━━━ RECORDED INFORMATION ━━━
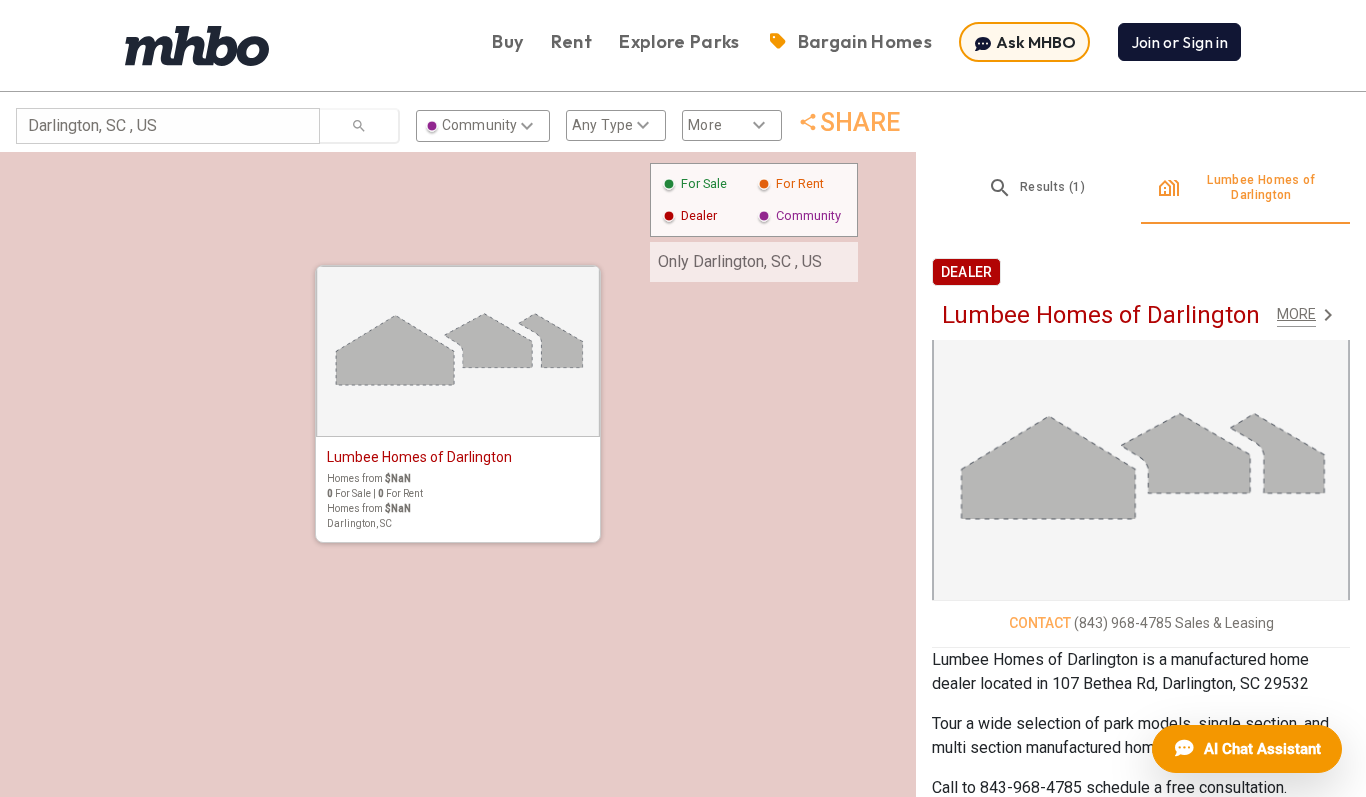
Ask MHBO (1034, 42)
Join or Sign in (1179, 42)
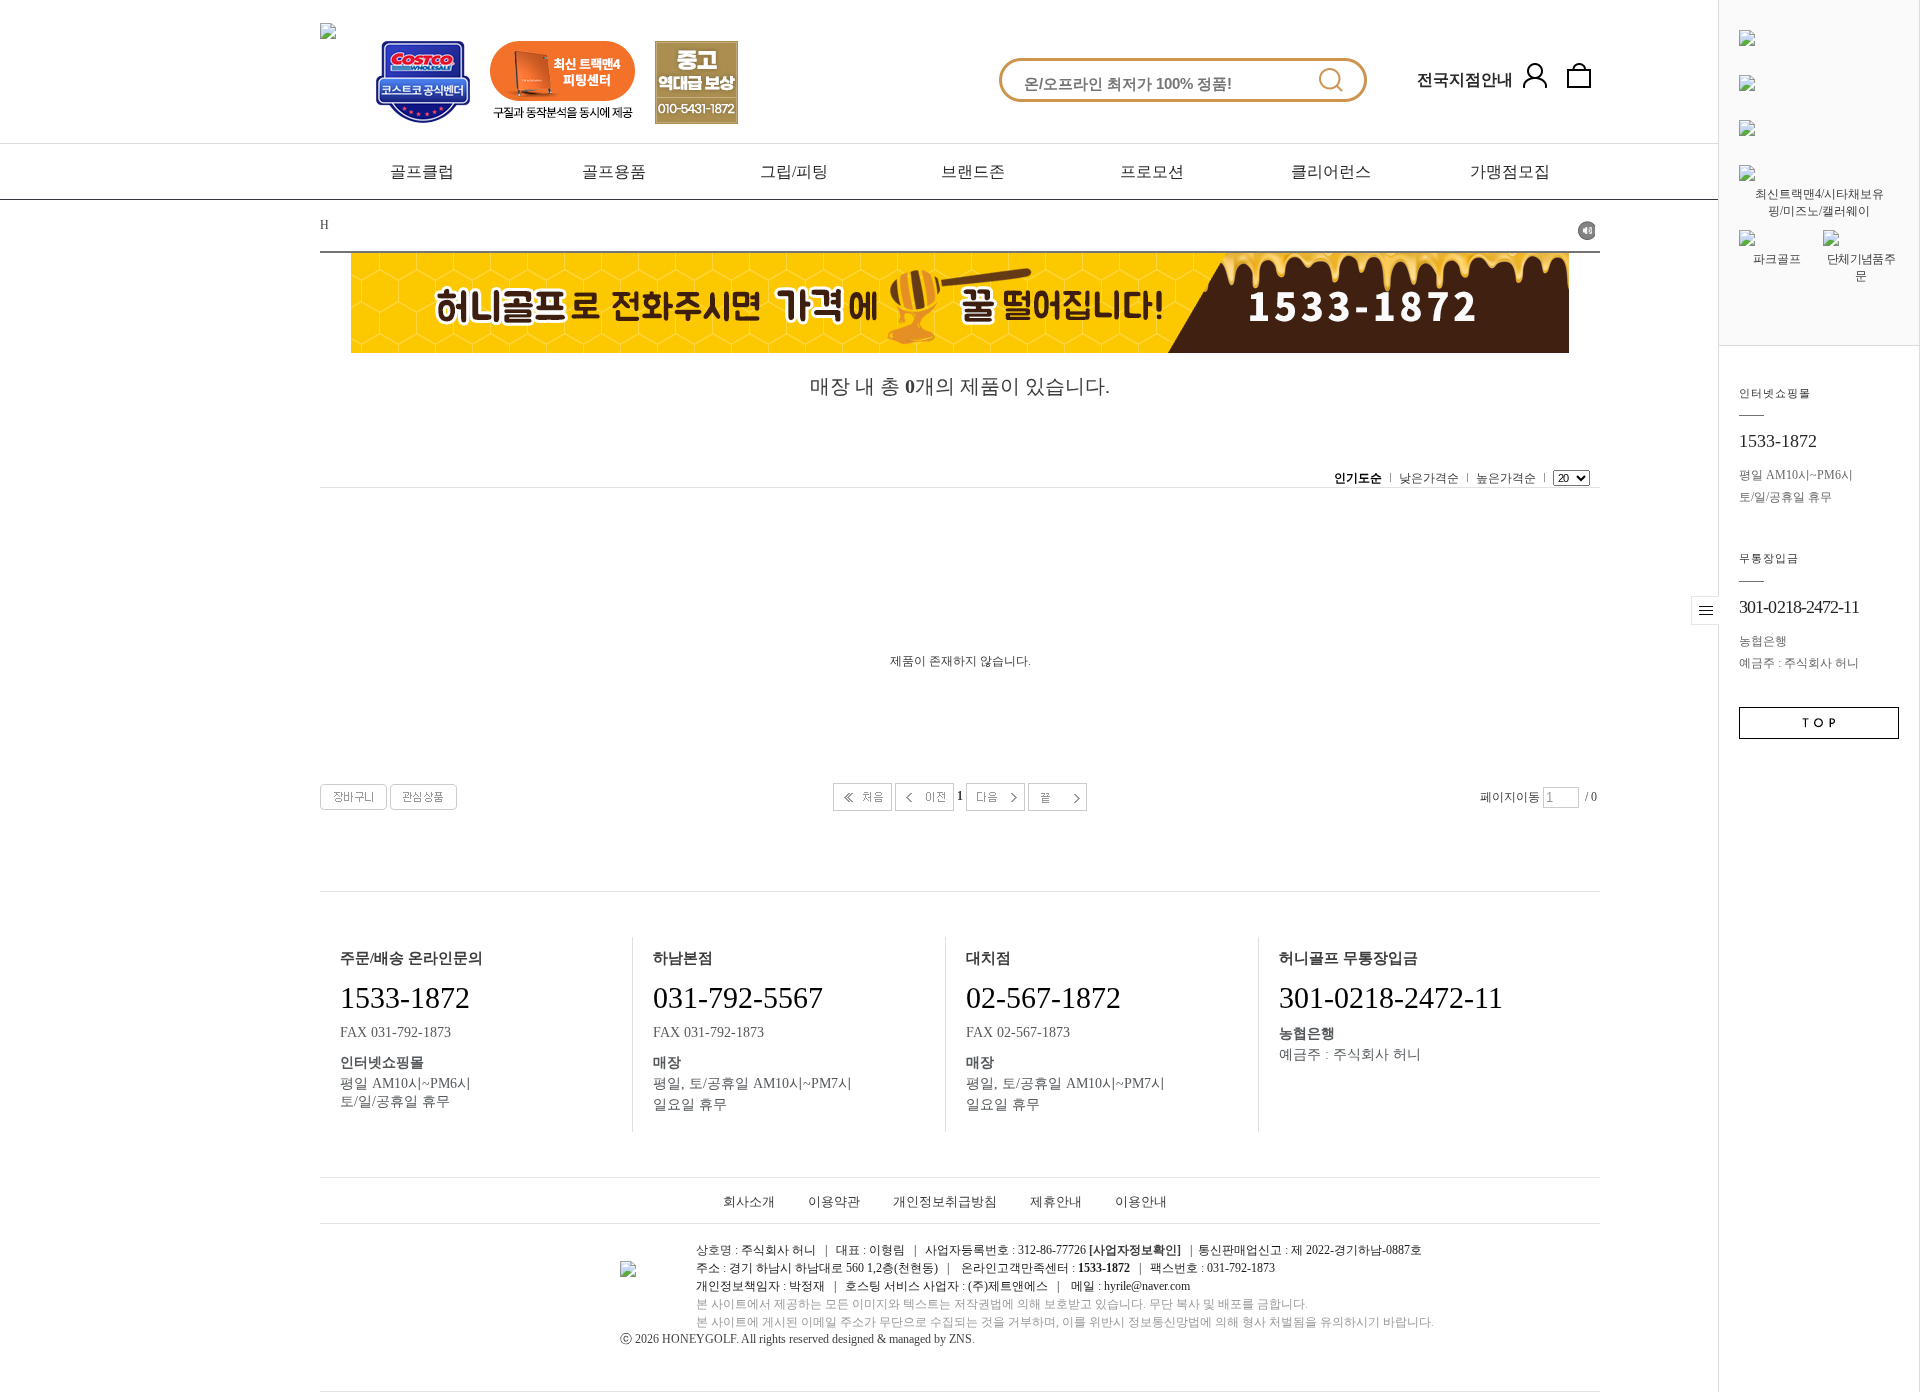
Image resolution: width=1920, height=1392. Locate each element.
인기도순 (1358, 478)
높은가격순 (1506, 478)
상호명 (714, 1250)
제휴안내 (1056, 1201)
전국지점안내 (1465, 79)
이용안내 (1141, 1201)
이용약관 (834, 1201)
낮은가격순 (1429, 478)
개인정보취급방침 (945, 1201)
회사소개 (749, 1201)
━━━
**INSTRUCTIONS FOR THE TASK**:
Keep the pictures out of the copy and write out the data exactly as it stands.

**SOLUTION TO THIS PROBLEM**:
Ask MHBO (1034, 42)
Join or Sign in (1179, 42)
Image resolution: width=1920, height=1392. Locate each element.
인기도순 (1358, 478)
높은가격순 (1506, 478)
상호명 (714, 1250)
제휴안내 (1056, 1201)
전국지점안내 (1465, 79)
이용안내 (1141, 1201)
이용약관 (834, 1201)
낮은가격순 (1429, 478)
개인정보취급방침 (945, 1201)
회사소개 (749, 1201)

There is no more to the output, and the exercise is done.